** REQUEST **
Please write out the stretch of the listing below from the line containing "Image resolution: width=2576 pixels, height=728" through the line containing "The image size is (2576, 644).", copying each line unchanged.

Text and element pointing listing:
------------------------------

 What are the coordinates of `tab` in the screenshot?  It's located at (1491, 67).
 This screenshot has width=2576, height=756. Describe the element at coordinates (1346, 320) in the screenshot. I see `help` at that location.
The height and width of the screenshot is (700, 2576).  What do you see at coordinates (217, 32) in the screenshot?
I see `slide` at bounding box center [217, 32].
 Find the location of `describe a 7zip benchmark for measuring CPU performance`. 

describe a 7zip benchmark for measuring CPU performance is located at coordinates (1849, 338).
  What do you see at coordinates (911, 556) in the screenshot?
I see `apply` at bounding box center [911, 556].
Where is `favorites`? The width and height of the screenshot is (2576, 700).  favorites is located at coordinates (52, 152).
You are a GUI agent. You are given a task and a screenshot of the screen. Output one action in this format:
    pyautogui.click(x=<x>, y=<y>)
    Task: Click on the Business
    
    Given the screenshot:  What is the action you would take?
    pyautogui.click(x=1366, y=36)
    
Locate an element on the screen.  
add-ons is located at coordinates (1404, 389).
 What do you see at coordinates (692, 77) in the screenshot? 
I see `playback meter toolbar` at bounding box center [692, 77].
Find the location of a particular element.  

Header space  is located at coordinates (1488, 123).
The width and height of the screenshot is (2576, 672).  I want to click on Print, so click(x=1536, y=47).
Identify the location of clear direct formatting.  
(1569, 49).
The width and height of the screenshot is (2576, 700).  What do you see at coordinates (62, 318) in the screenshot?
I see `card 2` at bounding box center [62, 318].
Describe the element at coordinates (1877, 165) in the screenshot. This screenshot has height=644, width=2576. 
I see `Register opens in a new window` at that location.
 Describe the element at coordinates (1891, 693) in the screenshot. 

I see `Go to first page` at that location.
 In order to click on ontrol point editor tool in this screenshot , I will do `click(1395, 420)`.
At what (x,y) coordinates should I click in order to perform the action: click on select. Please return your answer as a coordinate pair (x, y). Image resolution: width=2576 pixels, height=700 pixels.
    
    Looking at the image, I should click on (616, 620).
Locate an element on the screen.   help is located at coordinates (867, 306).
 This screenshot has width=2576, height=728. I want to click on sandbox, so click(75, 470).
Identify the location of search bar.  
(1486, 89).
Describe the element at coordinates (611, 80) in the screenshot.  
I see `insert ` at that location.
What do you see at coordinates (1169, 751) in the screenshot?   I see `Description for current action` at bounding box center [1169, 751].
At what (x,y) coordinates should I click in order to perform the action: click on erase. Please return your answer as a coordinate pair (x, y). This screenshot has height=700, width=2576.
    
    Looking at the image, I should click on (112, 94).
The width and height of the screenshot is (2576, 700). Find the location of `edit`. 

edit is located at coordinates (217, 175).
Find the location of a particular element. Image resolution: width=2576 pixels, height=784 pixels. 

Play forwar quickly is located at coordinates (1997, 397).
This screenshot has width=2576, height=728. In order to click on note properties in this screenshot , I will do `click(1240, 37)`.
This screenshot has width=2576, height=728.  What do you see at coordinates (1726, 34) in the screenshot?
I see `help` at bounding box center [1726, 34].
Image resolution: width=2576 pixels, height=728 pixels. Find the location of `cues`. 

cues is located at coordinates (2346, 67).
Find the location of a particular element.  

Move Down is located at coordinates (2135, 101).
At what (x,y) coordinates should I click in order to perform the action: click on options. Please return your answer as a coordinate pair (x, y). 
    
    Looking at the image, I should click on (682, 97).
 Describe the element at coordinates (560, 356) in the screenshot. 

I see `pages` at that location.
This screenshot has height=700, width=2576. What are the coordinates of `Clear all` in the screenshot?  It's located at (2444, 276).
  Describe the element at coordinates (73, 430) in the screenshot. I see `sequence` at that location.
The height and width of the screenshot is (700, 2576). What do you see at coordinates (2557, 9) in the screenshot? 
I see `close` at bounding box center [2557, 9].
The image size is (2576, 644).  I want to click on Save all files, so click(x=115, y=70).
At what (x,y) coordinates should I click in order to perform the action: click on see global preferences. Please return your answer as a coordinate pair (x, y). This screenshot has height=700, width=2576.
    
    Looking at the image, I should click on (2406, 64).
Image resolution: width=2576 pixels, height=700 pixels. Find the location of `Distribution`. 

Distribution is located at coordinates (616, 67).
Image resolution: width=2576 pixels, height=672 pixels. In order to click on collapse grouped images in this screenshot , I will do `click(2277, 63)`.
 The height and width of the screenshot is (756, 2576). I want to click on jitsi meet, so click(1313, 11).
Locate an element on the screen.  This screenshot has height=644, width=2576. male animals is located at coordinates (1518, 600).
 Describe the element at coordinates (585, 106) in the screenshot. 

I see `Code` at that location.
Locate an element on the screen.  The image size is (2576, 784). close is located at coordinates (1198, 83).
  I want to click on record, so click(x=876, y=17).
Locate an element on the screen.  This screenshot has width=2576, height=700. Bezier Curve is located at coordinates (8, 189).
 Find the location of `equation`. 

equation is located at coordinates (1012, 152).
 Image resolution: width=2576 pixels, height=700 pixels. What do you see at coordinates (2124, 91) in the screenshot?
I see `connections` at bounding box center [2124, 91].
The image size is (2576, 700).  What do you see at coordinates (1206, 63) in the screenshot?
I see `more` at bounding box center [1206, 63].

------------------------------

** ANSWER TO THIS PROBLEM **
Image resolution: width=2576 pixels, height=728 pixels. Find the location of `cues`. 

cues is located at coordinates (2346, 67).
Find the location of a particular element.  

Move Down is located at coordinates (2135, 101).
At what (x,y) coordinates should I click in order to perform the action: click on options. Please return your answer as a coordinate pair (x, y). 
    
    Looking at the image, I should click on (682, 97).
 Describe the element at coordinates (560, 356) in the screenshot. 

I see `pages` at that location.
This screenshot has height=700, width=2576. What are the coordinates of `Clear all` in the screenshot?  It's located at (2444, 276).
  Describe the element at coordinates (73, 430) in the screenshot. I see `sequence` at that location.
The height and width of the screenshot is (700, 2576). What do you see at coordinates (2557, 9) in the screenshot? 
I see `close` at bounding box center [2557, 9].
The image size is (2576, 644).  I want to click on Save all files, so click(x=115, y=70).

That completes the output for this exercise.